Todos estos ritos de fin de año nos invitan a la renovación, es cierto, a desprendernos de lo inservible, y es seguro que, tras tantos meses de pandemia, de crisis económica, de inseguridades e incertidumbres, habrá muchas cosas de las que nos queramos desprender. No será fácil. Nos enfrentamos a retos formidables, tanto en lo cercano como en lo lejano, pues lo global se halla en plena búsqueda de nuevos equilibrios, hay amenazas diversas en marcha, y lo local nos ofrece también numerosos motivos para la preocupación. Cualquiera desearía lanzar el último año a la basura, quizás también el anterior, empezar de nuevo si fuera posible, y, sin embargo, ahora mismo tenemos más experiencia y más conocimiento, aún en medio de la confusión y la sensación de desvalimiento, sabemos más sobre cómo enfrentarnos a las dificultades. Deberíamos conocer ya la gran diferencia entre lo importante y lo trivial, porque suelen ahogarnos en lo trivial, nos embaucan con discusiones bizantinas.

Entre esas discusiones bizantinas ha habido muchas que pertenecen al terreno político. Hemos terminado el año, nada menos, con una convocatoria de elecciones en marcha en esta comunidad. Más allá de las razones profundas, de la estrategia que algunos arguyen (hoy todo es ya estrategia), más allá de que se estén midiendo fuerzas (y esto es seguro) en el espectro político, más allá de todo eso, quizás sea también tiempo de hablar más de la gente que del engranaje de la política.
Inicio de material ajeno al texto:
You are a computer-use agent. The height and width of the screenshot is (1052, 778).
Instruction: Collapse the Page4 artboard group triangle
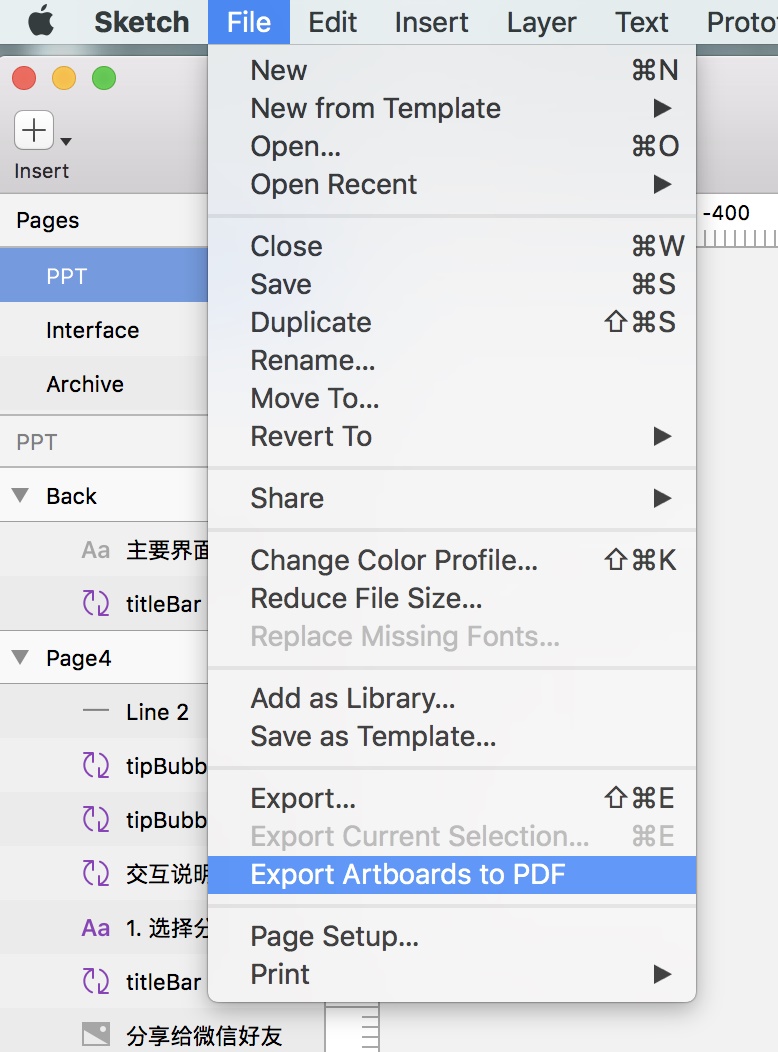point(20,658)
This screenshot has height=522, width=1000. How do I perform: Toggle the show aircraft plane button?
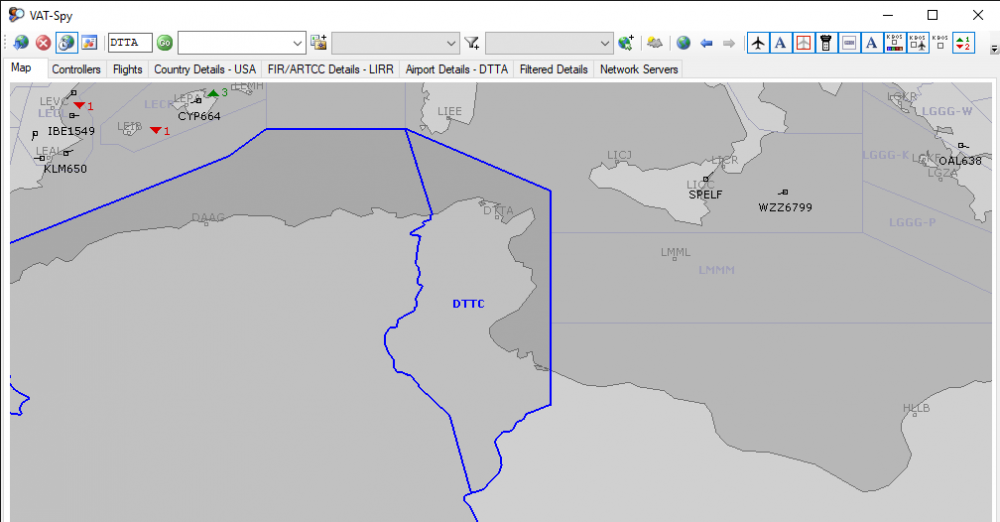point(758,43)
La política se ha convertido en su propio tema favorito, en un relato que se alimenta a sí mismo, que nos ofrece también un vértigo narrativo imparable, con saltos de guion, batallas de familia con más o menos épica, luchas más o menos veladas, egos revueltos.
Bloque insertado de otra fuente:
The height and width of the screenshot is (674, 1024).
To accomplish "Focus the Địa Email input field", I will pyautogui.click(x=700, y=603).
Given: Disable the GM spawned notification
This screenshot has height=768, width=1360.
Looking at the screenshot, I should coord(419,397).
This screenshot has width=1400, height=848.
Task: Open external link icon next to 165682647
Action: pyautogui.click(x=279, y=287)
No es que la política no sea necesaria. Lo que sucede es que el relato de la gente, en tiempos de grave dificultad, debe imponerse sobre cualquier estrategia, sobre cualquier encaje de bolillos, sobre cualquier puzle geopolítico. Movámonos al nivel de la tierra. Abandonemos polémicas triviales y discusiones bizantinas. No entremos en los relatos que no nos pertenecen, que tantas veces no hablan de nosotros. Estos días son propicios para la reflexión. Hay ya mucho cansancio acumulado, pero lo importante es no caer en brazos del desánimo. El primero de enero no obrará la magia de un nuevo horizonte, lo sabemos bien, pero quizás por una vez tengamos que confiar en el poder del umbral que atravesemos este 31 de diciembre. Tengamos que confiar en que cambiar de hoja del calendario no es una tarea inútil. No será difícil que 2022 mejore lo que tenemos.